# Qlib Step Forward

In [3]:
import qlib
qlib.init(provider_uri="../data/qlib-day/")

[1352:MainThread](2022-08-24 17:33:43,456) INFO - qlib.Initialization - [config.py:413] - default_conf: client.
[1352:MainThread](2022-08-24 17:33:43,755) INFO - qlib.Initialization - [__init__.py:74] - qlib successfully initialized based on client settings.
[1352:MainThread](2022-08-24 17:33:43,755) INFO - qlib.Initialization - [__init__.py:76] - data_path={'__DEFAULT_FREQ': PosixPath('/home/ppoak/Quant/data/qlib-day')}


## Learn Process vs Infer Process

The learn process need to learn some parameters from given last time period, which is set in the parameters as `fit_start_time` and `fit_end_time`. For example, the zscore mean and standard deviation can be calculated from the last period. Then, the parameters will directly be used in the new coming dataset.

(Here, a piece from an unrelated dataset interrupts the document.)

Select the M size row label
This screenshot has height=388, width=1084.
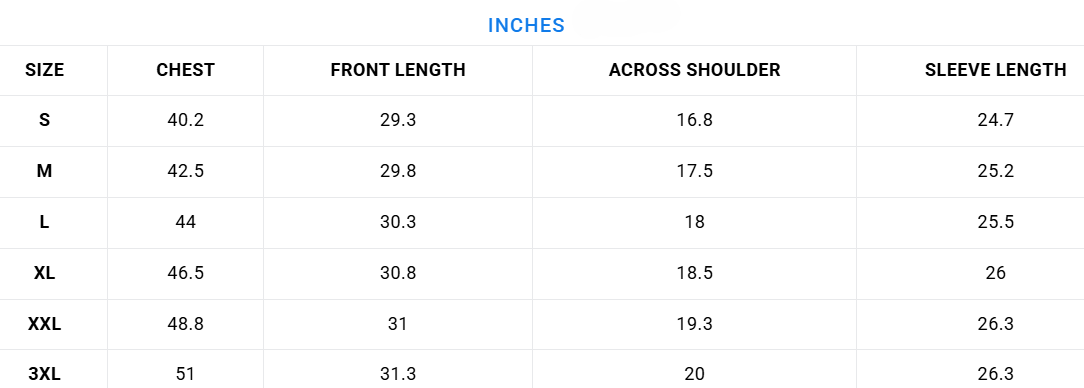44,171
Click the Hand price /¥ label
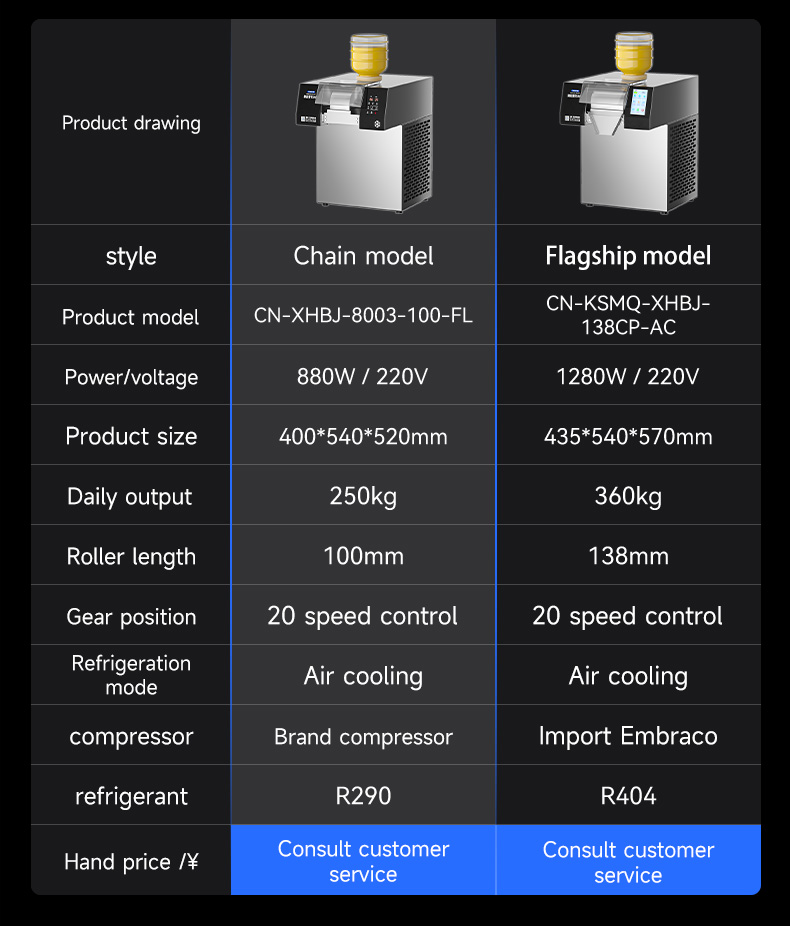The height and width of the screenshot is (926, 790). coord(131,861)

Every processor implemented a `__call__` function, this is the entrypoint for the processor's actual call. What is different is that processors used with learning have the `fit` method, which summarize the information / experience from the past time period.

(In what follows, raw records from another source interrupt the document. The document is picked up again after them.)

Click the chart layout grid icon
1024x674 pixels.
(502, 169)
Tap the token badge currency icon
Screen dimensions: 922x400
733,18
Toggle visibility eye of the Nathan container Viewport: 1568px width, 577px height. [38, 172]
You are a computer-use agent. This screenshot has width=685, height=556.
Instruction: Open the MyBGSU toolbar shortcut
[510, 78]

Here we implement a processor which can perform MAD deextreme

In [19]:
import pandas as pd
from qlib.data.dataset.processor import Processor, get_group_columns

class CSMADDeextreme(Processor):
    def __init__(self, fields_group: str = None, n: int = 5):
        self.fields_group = fields_group
        self.n = n
    
    def __call__(self, df: pd.DataFrame):
        cols = get_group_columns(df, self.fields_group)
        csmed = df[cols].groupby("datetime").median()
        csmad = df[cols].groupby("datetime").apply(
            lambda x: x - csmed).abs().groupby("datetime").median()
        return df[cols].clip(csmed - self.n * csmad, csmed + self.n * csmad)

In [38]:
from qlib.utils import init_instance_by_config

config = {
    "class": "DataHandlerLP",
    "module_path": "qlib.data.dataset.handler",
    "kwargs": {
        "instruments": "000016.XSHG",
        "start_time": "20200101", 
        "end_time": "20210101",
        "data_loader": {
            "class": "QlibDataLoader",
            "module_path": "qlib.data.dataset.loader",
            "kwargs": {
                "config": [("$close / Ref($close, 60) - 1",), ("MOM60",)],
            },
        },
        "infer_processors": [CSMADDeextreme(n=7)],
    }
}

h = init_instance_by_config(config)

[8633:MainThread](2022-08-23 15:56:31,828) INFO - qlib.timer - [log.py:117] - Time cost: 0.572s | Loading data Done
[8633:MainThread](2022-08-23 15:56:32,129) INFO - qlib.timer - [log.py:117] - Time cost: 0.298s | CSMADDeextreme Done
[8633:MainThread](2022-08-23 15:56:32,132) INFO - qlib.timer - [log.py:117] - Time cost: 0.302s | fit & process data Done
[8633:MainThread](2022-08-23 15:56:32,134) INFO - qlib.timer - [log.py:117] - Time cost: 0.879s | Init data Done


In [39]:
h.fetch(data_key="infer", squeeze=True)

datetime    instrument 
2020-01-02  600000.XSHG    0.040033
            600009.XSHG   -0.009855
            600010.XSHG   -0.101351
            600016.XSHG    0.035831
            600028.XSHG    0.031936
                             ...   
2020-12-31  603160.XSHG   -0.011062
            603259.XSHG    0.327291
            603288.XSHG    0.237137
            603501.XSHG    0.302926
            603986.XSHG    0.140893
Name: MOM60, Length: 13608, dtype: float32

## Oprations

Qlib provide us a series of data operators. There are five main operators base classes:

1. NpElemOperator
2. NpPairOperator
3. Rolling
4. PairRolling
5. TResample

*The above base classes is the second level base class under the user interface, it doesn't include all base classes in `qlib.data.ops`*

First, the `NPElemOperator` controls the element-wised feature without any time-related parameter, like calculating the sign of the feature with `Sign`, calculating the absolute value of the feature with `Abs` and so on.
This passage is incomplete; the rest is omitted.